À six heures du matin, je saute de ma couchette, pour aller voir l’île Maurice. Je monte en vitesse trois escaliers, l’île est alors en vue. Je suis resté là à regarder le beau paysage qui s’offrait à moi, le vent me frappait le visage sans compter les embruns qui me refroidissaient. Je suis resté planté là à savourer le spectacle. Et je me disais : voilà, ton avenir est devant toi !
Le bateau faisait de manœuvres pour accoster ; sur le quai, il y avait tout un monde qui nous faisait des signes, sans doute pour nous saluer. C’était notre première escale avec le Jean-Laborde. La passerelle était à peine mise en place que je constatais que des femmes étaient les premières à monter à bord. Cela m’intriguait. Je me suis mis alors à interroger mon entourage : Qui étaient ces belles filles qui montaient la passerelle avec des talons aiguilles et qui faisaient valoir leurs corps par des décolletés plongeants ? C’était tout simplement des filles de joie qui venaient gagner leur vie le temps d’une escale.

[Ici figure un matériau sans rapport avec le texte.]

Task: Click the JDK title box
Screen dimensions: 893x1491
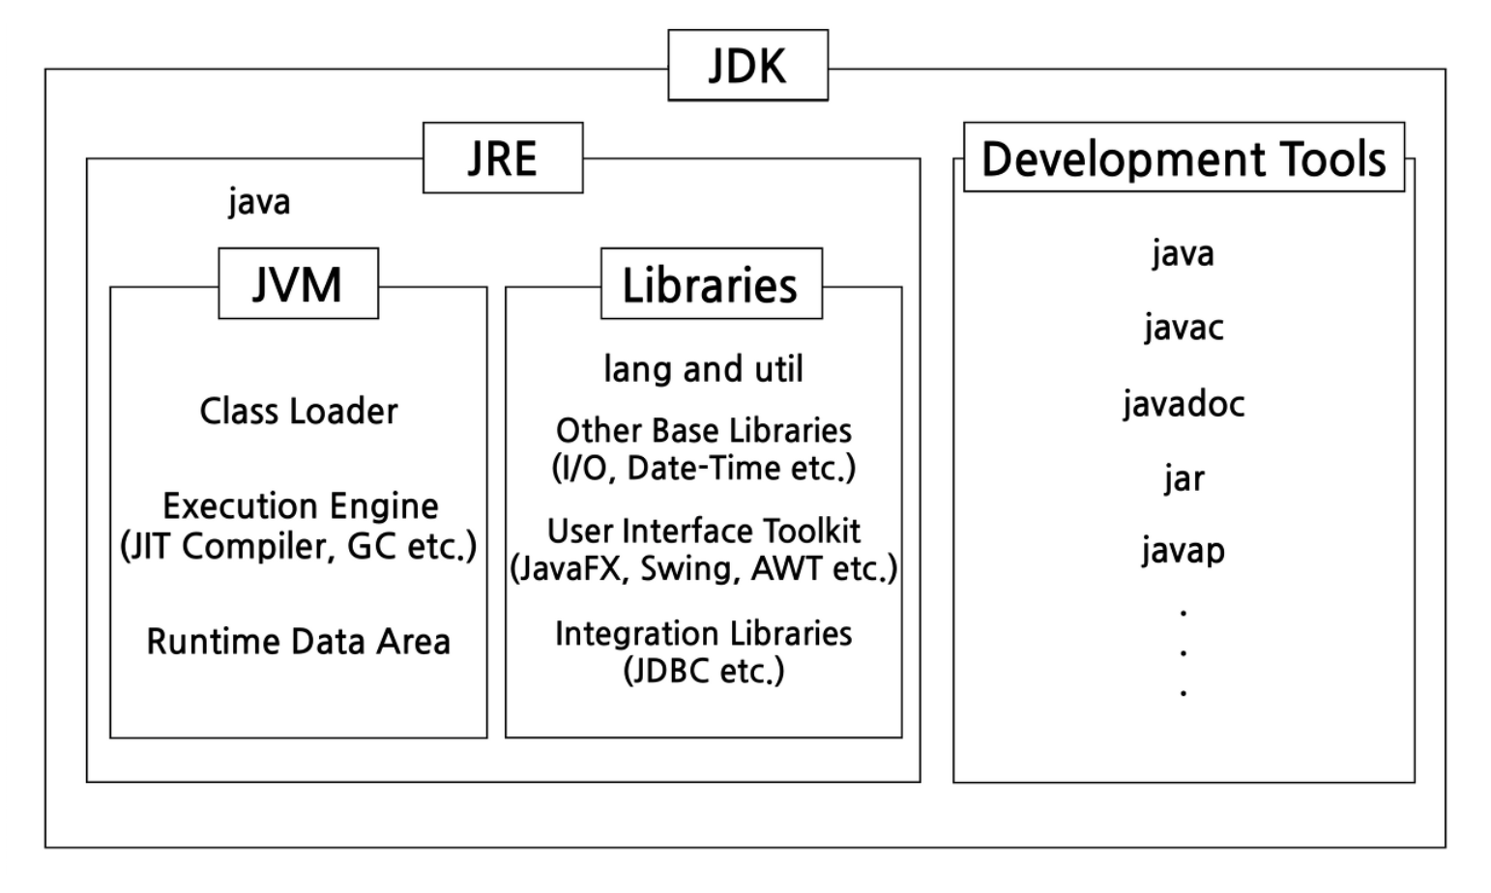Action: (747, 66)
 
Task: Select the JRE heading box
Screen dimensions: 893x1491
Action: (503, 158)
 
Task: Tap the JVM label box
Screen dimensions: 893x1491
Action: (298, 284)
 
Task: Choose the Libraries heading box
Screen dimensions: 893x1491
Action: (711, 284)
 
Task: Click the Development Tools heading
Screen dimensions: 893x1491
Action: (1184, 158)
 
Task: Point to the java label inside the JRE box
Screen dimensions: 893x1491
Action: (259, 202)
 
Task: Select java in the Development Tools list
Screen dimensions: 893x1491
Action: (1183, 253)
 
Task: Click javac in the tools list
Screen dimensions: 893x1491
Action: (1184, 328)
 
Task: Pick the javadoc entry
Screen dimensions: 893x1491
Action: (1184, 403)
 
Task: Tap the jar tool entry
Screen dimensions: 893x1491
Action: (1184, 478)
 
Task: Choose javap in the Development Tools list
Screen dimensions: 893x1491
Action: (1183, 551)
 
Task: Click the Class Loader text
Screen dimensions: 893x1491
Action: (298, 412)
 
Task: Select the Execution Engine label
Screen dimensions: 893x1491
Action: (300, 505)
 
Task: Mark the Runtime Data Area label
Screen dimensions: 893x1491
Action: (298, 642)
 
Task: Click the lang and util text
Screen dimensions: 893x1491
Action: (703, 369)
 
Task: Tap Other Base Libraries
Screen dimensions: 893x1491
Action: (703, 430)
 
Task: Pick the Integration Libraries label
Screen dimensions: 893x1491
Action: (703, 634)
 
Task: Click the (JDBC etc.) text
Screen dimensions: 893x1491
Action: (703, 671)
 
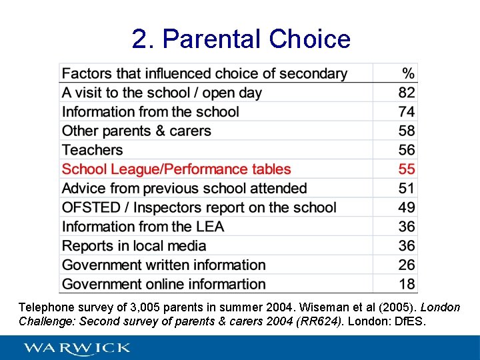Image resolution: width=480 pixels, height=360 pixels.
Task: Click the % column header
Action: pyautogui.click(x=407, y=73)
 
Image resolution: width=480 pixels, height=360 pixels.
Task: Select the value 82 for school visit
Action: pyautogui.click(x=406, y=93)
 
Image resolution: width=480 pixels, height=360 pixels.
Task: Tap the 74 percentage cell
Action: pyautogui.click(x=406, y=112)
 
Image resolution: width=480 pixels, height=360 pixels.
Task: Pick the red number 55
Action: pyautogui.click(x=406, y=169)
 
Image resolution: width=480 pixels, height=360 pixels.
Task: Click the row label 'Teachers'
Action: pyautogui.click(x=93, y=150)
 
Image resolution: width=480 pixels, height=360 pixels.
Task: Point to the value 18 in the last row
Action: pyautogui.click(x=406, y=284)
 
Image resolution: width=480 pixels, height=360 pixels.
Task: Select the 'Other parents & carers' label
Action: pyautogui.click(x=136, y=131)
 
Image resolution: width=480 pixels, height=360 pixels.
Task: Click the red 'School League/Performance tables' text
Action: pyautogui.click(x=176, y=169)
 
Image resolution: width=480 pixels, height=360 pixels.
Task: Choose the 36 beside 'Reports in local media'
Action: pyautogui.click(x=406, y=246)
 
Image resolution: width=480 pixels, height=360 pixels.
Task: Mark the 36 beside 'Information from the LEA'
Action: pyautogui.click(x=406, y=227)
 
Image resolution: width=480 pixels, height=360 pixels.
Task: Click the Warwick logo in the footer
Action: pyautogui.click(x=77, y=347)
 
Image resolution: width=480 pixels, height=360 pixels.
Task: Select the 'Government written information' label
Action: pyautogui.click(x=163, y=265)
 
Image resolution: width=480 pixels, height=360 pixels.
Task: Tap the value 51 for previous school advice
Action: pyautogui.click(x=406, y=189)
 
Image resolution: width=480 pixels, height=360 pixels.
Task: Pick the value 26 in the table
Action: pyautogui.click(x=406, y=265)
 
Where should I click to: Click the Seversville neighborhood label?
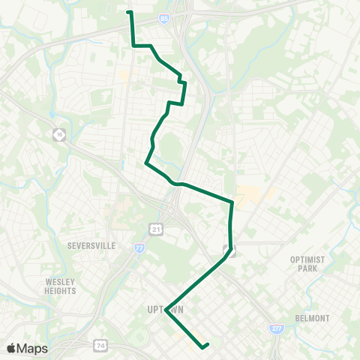click(x=89, y=244)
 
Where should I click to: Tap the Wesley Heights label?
click(x=61, y=286)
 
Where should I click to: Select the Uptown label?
click(x=166, y=309)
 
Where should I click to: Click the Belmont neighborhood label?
click(x=313, y=318)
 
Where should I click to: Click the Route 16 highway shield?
click(x=59, y=134)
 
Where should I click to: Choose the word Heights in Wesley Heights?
click(x=61, y=290)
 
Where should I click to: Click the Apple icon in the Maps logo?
click(x=11, y=348)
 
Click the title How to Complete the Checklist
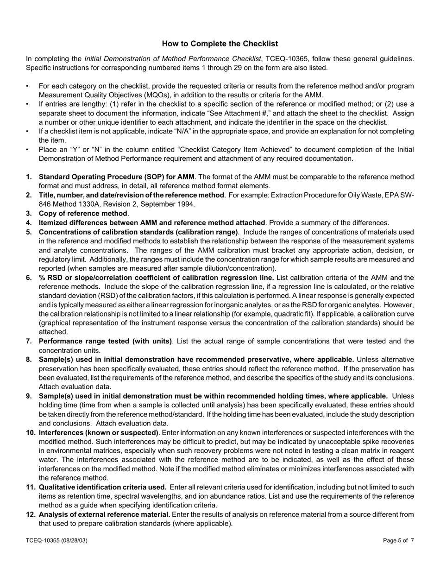(x=220, y=44)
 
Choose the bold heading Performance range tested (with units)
(x=105, y=341)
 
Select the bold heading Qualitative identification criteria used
(x=103, y=487)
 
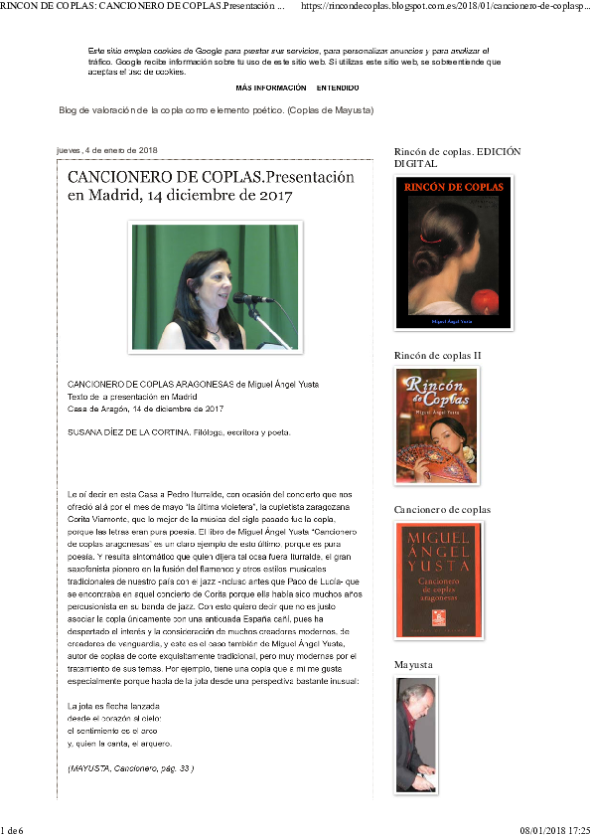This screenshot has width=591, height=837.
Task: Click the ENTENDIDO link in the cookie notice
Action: tap(338, 87)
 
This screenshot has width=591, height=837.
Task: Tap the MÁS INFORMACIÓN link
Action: tap(271, 87)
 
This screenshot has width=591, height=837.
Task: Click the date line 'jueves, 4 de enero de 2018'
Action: tap(101, 150)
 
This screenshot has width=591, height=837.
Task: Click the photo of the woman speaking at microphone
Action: tap(215, 286)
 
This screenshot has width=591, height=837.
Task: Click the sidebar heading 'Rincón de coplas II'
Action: tap(437, 355)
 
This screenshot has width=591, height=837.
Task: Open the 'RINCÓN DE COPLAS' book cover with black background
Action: tap(453, 252)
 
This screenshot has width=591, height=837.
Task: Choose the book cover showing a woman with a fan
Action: tap(437, 425)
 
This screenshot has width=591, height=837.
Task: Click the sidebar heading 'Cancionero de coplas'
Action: tap(442, 510)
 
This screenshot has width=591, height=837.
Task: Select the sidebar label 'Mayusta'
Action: tap(414, 663)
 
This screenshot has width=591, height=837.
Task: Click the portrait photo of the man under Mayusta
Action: tap(414, 734)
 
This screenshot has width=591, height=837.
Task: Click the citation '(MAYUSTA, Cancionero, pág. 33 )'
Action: tap(130, 768)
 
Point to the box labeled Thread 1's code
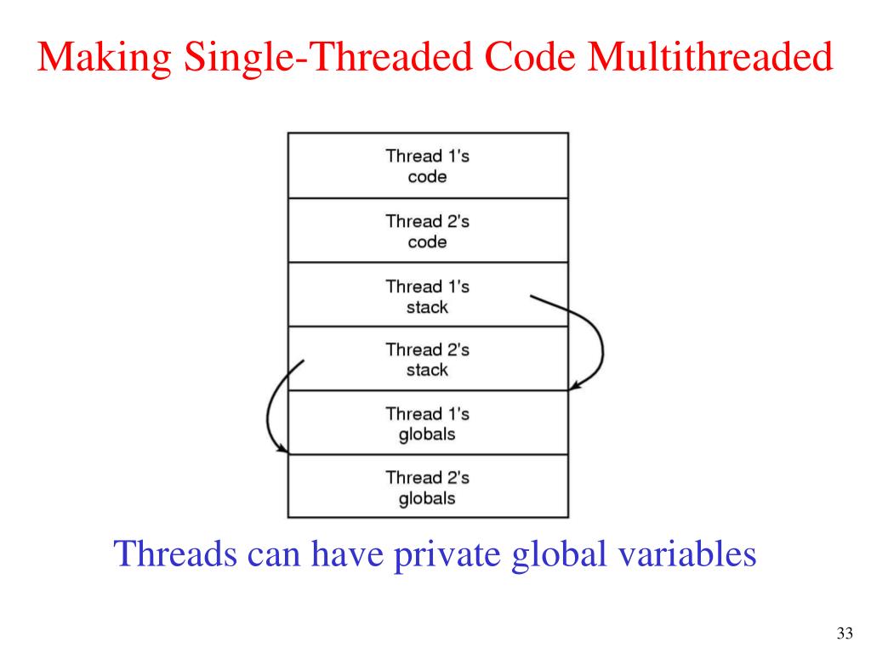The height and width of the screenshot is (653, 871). [427, 167]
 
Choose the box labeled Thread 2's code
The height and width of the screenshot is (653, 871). [427, 231]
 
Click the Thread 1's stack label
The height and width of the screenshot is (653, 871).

Port-Louis, notre première escale, ne m’a pas tellement enchanté. Une ville simple, un peu comme à la Réunion. Des gens sympathiques, mais nous n’arrivions pas à traduire correctement leur créole. C’était la course aux cartes postales ; tant bien que mal, nous avons essayé de nous faire comprendre en parlant français, et nous avons choisi de nous attabler pour rédiger des messages pour nos familles. Juste le temps de poster le courrier, l’heure de monter à bord sonnait déjà, car nous n’avions que deux heures pour visiter la ville. Nous avions regagné le navire dans la bonne humeur, en pensant à la prochaine escale.
Je revois encore ce départ de Maurice : une aussière claque dans l’eau ; le bateau bouge lentement, poussé par les remorqueurs ; il tourne sur lui-même jusqu’à ce que la proue se trouve pointée vers la sortie du port. En peu de temps, nous voilà en haute mer ; les personnels de bord enroulent les aussières et s’en vont vers d’autres tâches. En route pour le port suivant ; je vois l’île Maurice disparaître à la poupe du paquebot ; puis, lassé, je retrouve ma bannette en attendant le prochain repas.